“You are what you eat” is familiar enough, but how deep do the implications go? An interdisciplinary group of investigators from the Perelman School of Medicine at the University of Pennsylvania have found an association between long-term dietary patterns and the bacteria of the human gut. In a study of 98 healthy volunteers, the gut bacteria separated into two distinct groups, called enterotypes, that were associated with long-term consumption of either a typical Western diet rich in meat and fat versus a more agrarian diet rich in plant material. A subsequent controlled-feeding study of 10 subjects showed that gut microbiome composition changed detectably within 24 hours of initiating a high fat/low fiber or low fat/high fiber diet, but that the enterotype identity of the microbe group remained stable during the 10-day study, emphasizing the short-term stability of the enterotypes. The findings were published this week in Science Express, and may have implications for exploring the relationship between diet and therapies for gastriinstesinal dosirders.
“It’s well known that diet strongly affects human health, but how diet influences health is not fully understood,” says Frederic D. Bushman, PhD, professor of Microbiology , who led the study together with co-principle investigators James Lewis, MD, MSCE, professor of Medicine in the Division of Gastroenterology and professor of Epidemiology, and Gary Wu, MD, professor of Medicine in the Division of Gastroenterology. “We found that diet is linked to the types of microbes in the gut, which provides a potential mechanism connecting diet with health.”

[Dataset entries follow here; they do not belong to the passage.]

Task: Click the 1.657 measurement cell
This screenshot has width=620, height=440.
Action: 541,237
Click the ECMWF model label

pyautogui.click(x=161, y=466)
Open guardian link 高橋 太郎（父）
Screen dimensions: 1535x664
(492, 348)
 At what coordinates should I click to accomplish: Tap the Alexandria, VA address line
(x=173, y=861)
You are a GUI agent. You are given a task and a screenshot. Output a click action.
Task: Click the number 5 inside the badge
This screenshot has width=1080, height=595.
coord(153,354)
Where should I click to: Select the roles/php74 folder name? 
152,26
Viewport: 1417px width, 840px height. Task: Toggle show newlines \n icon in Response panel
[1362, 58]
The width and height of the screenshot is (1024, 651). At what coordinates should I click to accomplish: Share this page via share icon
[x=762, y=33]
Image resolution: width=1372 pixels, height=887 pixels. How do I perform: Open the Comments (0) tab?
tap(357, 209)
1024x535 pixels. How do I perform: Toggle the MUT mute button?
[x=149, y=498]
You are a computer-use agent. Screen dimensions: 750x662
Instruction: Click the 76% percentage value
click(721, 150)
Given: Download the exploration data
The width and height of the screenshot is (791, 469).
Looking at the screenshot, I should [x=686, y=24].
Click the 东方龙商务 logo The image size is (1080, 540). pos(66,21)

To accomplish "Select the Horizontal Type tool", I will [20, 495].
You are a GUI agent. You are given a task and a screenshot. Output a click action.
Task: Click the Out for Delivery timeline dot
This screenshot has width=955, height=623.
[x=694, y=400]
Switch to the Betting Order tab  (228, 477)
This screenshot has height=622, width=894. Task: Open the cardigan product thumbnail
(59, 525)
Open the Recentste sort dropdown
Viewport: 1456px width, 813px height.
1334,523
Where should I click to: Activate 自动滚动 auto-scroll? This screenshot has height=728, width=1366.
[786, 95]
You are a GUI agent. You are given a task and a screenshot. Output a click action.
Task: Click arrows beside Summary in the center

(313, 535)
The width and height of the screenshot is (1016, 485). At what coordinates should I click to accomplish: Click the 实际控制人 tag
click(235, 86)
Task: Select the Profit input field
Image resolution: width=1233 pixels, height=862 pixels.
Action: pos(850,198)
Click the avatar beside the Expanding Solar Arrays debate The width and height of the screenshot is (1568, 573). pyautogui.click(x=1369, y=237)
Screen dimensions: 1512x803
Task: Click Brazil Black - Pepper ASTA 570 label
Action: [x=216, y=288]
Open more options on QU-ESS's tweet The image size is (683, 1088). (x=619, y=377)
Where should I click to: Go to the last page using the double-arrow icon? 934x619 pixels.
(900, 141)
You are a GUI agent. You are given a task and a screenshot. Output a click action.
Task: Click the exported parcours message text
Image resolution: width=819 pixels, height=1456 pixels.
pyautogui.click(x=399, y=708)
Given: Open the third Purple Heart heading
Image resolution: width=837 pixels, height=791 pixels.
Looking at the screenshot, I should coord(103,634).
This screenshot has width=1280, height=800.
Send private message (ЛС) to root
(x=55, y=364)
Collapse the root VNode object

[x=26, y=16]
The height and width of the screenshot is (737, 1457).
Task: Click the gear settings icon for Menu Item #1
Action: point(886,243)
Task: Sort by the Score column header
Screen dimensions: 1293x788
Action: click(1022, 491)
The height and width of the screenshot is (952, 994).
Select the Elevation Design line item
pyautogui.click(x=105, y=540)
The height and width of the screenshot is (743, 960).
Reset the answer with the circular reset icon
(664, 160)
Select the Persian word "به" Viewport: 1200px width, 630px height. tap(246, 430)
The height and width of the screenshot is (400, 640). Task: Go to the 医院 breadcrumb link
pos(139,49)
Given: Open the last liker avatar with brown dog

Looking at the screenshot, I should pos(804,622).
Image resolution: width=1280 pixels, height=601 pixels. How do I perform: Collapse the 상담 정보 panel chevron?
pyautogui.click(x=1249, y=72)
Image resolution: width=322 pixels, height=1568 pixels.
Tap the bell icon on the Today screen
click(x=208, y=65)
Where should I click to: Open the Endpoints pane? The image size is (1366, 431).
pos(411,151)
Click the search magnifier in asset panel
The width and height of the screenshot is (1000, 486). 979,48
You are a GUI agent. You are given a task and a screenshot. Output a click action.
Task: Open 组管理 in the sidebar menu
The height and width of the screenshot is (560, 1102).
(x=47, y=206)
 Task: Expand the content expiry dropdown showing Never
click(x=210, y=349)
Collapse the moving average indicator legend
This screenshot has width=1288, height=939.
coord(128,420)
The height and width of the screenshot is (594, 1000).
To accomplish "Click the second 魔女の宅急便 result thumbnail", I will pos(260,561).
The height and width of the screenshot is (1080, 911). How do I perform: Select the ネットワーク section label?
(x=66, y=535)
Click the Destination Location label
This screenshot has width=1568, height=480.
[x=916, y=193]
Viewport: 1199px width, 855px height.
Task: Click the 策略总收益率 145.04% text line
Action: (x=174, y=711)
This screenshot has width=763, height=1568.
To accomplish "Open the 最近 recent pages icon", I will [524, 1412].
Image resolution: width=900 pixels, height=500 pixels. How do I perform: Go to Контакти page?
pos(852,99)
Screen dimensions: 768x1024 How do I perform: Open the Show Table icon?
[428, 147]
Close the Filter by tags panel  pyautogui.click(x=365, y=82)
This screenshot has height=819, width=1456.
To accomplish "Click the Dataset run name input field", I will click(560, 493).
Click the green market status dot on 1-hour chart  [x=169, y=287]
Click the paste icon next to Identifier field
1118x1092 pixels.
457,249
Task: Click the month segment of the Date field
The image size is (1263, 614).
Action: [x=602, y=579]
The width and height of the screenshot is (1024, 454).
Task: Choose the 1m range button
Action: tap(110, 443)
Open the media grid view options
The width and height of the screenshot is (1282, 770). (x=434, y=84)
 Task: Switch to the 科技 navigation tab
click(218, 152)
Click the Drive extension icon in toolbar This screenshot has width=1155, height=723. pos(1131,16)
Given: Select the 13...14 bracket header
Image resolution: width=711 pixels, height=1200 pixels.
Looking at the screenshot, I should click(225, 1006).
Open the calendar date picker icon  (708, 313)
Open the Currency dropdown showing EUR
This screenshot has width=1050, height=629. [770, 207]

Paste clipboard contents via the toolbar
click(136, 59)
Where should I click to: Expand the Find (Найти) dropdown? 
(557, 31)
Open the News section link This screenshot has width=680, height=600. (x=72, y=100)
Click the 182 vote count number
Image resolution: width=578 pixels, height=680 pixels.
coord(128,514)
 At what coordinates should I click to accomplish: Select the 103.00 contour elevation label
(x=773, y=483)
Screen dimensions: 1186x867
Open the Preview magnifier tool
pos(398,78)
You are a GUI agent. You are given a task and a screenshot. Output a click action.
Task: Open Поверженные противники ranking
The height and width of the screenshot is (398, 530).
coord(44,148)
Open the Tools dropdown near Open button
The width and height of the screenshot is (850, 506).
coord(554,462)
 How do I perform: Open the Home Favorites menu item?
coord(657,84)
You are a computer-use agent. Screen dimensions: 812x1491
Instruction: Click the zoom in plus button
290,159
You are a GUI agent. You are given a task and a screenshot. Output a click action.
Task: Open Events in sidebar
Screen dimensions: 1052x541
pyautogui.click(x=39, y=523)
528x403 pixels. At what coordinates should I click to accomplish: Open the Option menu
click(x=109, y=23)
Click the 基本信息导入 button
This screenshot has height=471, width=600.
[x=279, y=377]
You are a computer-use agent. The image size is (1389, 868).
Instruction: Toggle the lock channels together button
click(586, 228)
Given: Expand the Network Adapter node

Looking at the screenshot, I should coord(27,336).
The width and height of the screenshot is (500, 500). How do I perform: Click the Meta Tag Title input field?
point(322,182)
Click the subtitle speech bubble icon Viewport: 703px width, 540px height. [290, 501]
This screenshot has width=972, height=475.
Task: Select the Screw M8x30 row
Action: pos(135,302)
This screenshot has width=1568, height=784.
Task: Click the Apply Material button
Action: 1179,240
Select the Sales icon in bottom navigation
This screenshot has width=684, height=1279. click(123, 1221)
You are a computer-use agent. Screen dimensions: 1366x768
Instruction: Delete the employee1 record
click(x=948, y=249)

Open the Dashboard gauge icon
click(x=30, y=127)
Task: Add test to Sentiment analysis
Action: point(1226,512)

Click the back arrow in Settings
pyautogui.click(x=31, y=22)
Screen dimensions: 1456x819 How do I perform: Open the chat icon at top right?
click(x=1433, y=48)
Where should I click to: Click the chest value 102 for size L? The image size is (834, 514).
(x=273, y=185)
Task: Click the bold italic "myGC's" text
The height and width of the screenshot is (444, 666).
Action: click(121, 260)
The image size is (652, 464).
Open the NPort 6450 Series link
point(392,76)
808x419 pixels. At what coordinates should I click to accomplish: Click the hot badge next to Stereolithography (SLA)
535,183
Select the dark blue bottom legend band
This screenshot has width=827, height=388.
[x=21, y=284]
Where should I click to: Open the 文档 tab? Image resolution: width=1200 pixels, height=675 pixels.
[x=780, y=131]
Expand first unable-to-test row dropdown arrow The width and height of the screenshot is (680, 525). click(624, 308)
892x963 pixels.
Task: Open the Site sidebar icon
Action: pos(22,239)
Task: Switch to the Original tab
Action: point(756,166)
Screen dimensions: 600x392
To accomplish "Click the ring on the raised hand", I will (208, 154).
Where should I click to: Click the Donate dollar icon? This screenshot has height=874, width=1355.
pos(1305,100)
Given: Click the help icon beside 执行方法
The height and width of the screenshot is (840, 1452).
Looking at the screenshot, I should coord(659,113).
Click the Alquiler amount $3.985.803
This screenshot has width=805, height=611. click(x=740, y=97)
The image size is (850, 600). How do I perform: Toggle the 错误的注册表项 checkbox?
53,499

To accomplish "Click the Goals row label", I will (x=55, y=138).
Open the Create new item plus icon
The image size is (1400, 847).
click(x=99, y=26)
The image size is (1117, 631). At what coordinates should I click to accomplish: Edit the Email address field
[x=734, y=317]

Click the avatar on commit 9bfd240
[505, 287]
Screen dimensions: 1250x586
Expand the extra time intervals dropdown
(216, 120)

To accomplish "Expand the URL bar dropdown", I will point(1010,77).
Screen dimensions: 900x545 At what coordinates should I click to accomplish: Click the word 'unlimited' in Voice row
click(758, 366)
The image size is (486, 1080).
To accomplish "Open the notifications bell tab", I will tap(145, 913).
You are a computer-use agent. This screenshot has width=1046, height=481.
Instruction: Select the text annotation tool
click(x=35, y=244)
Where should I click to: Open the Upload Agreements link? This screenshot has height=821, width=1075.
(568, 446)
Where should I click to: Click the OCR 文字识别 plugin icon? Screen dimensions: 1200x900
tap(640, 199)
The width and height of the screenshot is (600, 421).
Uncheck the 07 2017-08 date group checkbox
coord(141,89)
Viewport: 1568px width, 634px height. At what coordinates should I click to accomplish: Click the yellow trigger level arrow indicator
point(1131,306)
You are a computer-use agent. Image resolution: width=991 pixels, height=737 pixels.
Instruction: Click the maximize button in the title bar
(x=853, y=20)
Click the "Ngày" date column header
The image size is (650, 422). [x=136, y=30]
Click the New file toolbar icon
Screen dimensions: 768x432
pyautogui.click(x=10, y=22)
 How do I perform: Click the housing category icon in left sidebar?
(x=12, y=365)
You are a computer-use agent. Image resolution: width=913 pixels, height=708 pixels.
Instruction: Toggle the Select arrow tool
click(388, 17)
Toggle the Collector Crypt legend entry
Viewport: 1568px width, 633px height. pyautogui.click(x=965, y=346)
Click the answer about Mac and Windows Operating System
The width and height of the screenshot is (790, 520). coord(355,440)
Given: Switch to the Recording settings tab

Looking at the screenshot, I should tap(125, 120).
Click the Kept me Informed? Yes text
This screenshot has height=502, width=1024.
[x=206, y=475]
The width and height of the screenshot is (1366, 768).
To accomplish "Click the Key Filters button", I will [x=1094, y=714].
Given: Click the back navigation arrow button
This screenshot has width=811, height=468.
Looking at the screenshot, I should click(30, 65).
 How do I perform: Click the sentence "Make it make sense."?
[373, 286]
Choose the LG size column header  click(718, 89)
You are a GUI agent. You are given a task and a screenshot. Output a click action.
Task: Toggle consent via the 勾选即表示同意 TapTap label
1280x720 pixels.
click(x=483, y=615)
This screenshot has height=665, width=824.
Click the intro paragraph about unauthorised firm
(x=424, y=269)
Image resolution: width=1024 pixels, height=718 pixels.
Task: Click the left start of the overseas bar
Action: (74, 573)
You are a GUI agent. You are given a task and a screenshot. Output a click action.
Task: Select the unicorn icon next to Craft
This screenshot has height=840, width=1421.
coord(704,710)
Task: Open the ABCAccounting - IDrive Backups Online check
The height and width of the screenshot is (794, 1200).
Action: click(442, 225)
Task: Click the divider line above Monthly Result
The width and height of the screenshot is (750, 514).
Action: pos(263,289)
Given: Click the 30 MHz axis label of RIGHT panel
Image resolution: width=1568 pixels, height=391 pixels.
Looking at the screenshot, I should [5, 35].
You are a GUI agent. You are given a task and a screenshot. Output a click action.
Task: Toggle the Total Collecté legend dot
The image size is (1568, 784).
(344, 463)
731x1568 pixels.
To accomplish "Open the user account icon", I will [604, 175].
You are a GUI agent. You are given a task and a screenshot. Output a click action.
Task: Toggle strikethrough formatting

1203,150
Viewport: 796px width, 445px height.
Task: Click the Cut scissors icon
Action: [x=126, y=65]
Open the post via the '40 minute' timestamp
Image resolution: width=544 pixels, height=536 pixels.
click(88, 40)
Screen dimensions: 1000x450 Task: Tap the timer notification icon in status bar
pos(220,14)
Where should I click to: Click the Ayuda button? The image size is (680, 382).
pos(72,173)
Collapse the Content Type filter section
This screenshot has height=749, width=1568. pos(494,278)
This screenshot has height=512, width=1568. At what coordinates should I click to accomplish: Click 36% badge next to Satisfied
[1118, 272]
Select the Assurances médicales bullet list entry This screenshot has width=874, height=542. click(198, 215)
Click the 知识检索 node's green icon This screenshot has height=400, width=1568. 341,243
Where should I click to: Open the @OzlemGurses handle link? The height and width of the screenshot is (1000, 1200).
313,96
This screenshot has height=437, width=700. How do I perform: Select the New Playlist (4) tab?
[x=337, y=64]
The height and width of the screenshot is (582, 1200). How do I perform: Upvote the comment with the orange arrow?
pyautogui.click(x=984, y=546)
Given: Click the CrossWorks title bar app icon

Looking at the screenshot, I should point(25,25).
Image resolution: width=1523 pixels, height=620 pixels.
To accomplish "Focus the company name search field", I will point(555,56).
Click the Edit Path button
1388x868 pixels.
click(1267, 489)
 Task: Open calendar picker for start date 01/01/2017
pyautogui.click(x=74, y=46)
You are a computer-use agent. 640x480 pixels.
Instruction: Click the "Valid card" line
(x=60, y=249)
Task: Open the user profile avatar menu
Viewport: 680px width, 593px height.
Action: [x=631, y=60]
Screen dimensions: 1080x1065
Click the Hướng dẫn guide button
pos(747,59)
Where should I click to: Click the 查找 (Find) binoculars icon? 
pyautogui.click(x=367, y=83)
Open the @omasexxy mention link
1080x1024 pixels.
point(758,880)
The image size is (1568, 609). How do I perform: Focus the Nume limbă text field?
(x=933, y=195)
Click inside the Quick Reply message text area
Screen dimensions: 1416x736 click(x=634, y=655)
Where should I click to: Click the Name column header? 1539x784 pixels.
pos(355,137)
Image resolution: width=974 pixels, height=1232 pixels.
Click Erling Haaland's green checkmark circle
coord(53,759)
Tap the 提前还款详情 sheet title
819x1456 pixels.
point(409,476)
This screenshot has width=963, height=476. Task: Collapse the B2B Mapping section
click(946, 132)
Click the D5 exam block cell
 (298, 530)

Wu noted, “Although the mechanisms by which diet influences gut microbes remain to be fully characterized, our findings also provide insights into the differences in the types of gut bacteria observed in various societies across the globe.”
The team used diet inventories – surveys that catalog what people have eaten in the last 24 hours and also what they usually eat long-term – and compared that to sequenced DNA from stool samples from 98 healthy individuals. The sequencing allowed the researchers to count and identify gut bacteria. Fecal bacterial communities clustered into two broad groups, or enterotypes, distinguished primarily by levels of Bacteroides and Prevotella.
The enterotypes were strongly associated with diet, particularly protein and animal fat (Bacteroides genus) versus carbohydrates (Prevotella genus). Both Bacteroides and Prevotella are broad genera of bacteria species that typically live in the human gut. Humans tend to have mostly a species from one bacterial group but not both. Vegetarians were more likely to be in the Prevotella group, the enterotype associated with diets enriched in carbohydrates and lacking meat, and the one vegan was also in the Prevotella group.
Subsequently, 10 healthy volunteers were enrolled in a controlled feeding experiment in which their diets were fixed for a 10-day period. All ten subjects in the controlled-feeding experiment were in the Bacteroides group at the start, during, and at the end of the experiment. Their gut microbiomes changed within one day but stayed within the same broad Bacteroides group, even if they ate a diet high in carbohydrates over the 10-day period, emphasizing the short-term stability of the enterotypes.
There are several potential applications of this research. The Penn investigators are currently exploring the relationship between dietary therapies for Crohn’s and the composition of the gut microbiome.
“Crohn’s disease is caused in part by the way our body responds to the microbes in our intestines,” explains Lewis. “Dietary therapies are different from most other Crohn’s disease therapies because the dietary therapies don’t suppress the immune system. One hypothesis is that these dietary therapies work by changing what organisms live in the intestines.”
Roughly 1.5 million people in the United States suffer from ulcerative colitis or Crohn’s disease, whose symptoms include abdominal pain, bleeding, nausea, and diarrhea.
The next line of study will be to identify changes in microbial composition associated with successful dietary intervention for these diseases , then optimize ways of creating these changes for improved therapy.